The Gatsby Curve: How Inequality Became a Household Word

Two French economists plotted the income gap. Gatsby made it famous

Alan Krueger stuck his head into the office in Washington, D.C., where the Council of Economic Advisers keeps its pool of research assistants and offered a deal. Krueger, then the council’s chairman, needed a name for a graph. He offered a bottle of wine to the researcher who could come up with the best one. The winner: “The Great Gatsby Curve.” That was in 2011. Krueger admits now that he’s not sure he ever delivered the wine.

On Dec. 4, President Obama gave a speech about income inequality in Washington. A family in the richest 1 percent, he said, has more than 288 times the wealth of the median family. The likelihood that a child can escape her parents’ circumstances is lower in America than in “most of our wealthy allies—countries like Canada or Germany or France.” Although the president didn’t pull out any graphs, Obama borrowed two ideas for his speech that make inequality easier to understand: the 1 percent and the Gatsby Curve. In part, the president—and the pope in Evangelii Gaudium, an Apostolic Exhortation released on Nov. 24—are able to talk about income inequality because two groups of economists spent the better part of a decade coming up with easily digestible ways to describe it.
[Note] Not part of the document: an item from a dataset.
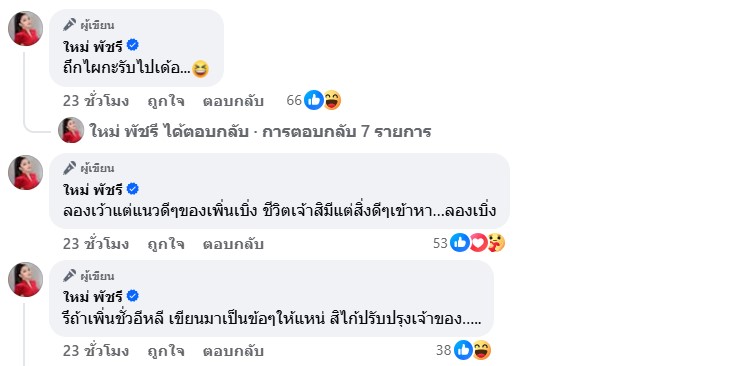
Task: Click the blue like icon beside count 53
Action: [x=460, y=243]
For much of the 20th century, academic economists accepted the ideas of Simon Kuznets, who in 1971 won a Nobel prize for his work on inequality. In the 1950s, Kuznets looked at IRS returns going back to the introduction of the personal income tax in 1913 and discovered that income inequality had been dropping in the U.S. He suggested that for developed economies, economic growth lowered inequality. “It was a nice theory for the golden age of growth,” says Thomas Piketty, a professor at the Paris School of Economics. Out of curiosity in the 1990s, Piketty, then a young Ph.D. at the Massachusetts Institute of Technology, applied Kuznets’s approach to tax data for his native France, eventually running it all the way forward to 1998. Then, with Emmanuel Saez, another French economist, he did the same for the U.S. In 2003 they published their finding that income inequality had started to rise in America in the early 1980s, about a decade after Kuznets accepted his Nobel.

Other economists, relying on household surveys taken by the U.S. Department of Labor, also found growing inequality. But the Frenchmen used IRS data that goes back much further than Labor’s numbers. By 2007, the two were able to show that the income share of the top 1 percent had reached a level not seen since 1928, the Jazz Age of F. Scott Fitzgerald’s Jay Gatsby.

Around the time Piketty began his work on income inequality, economists Gary Solon and David Zimmerman took a new approach to studying a related topic, social mobility. Solon and Zimmerman used data from a University of Michigan study of 5,000 families that started in 1968 and continues today. By the late 1980s, the Michigan study had detailed information on two generations of Americans showing that social mobility was much less prevalent than previously estimated. The poor were staying poor, and the rich were staying rich.

In the late 1990s, Miles Corak at the University of Ottawa applied that approach to Canada. He also began the complicated econometric work necessary to compare social mobility among countries. Corak made it possible to see whether the American Dream measured up to the Danish Dream. (It doesn’t.) In 2004, again inspired by a theoretical paper by Solon, Corak produced the first version of a graph that compared developed economies according to income inequality and social mobility. The graph shows that countries with the highest income inequality, such as the U.K. and the U.S., are also the most likely to pass economic status from one generation to another. “I gave it some technical title,” says Corak, “nothing that sparks the imagination.”

That had to wait for Krueger. For a speech late in 2011 at the Center for American Progress, a Washington think tank, Krueger publicly gave Corak’s graph the name that has stuck. “The Gatsby Curve has been around for a decade,” Corak says. “Only when it got that label did it become something that people could hook on to.” Krueger owes someone a bottle of wine. Perhaps Obama does, too.


    The bottom line: New measures of income inequality helped the concept become an issue for U.S. politicians.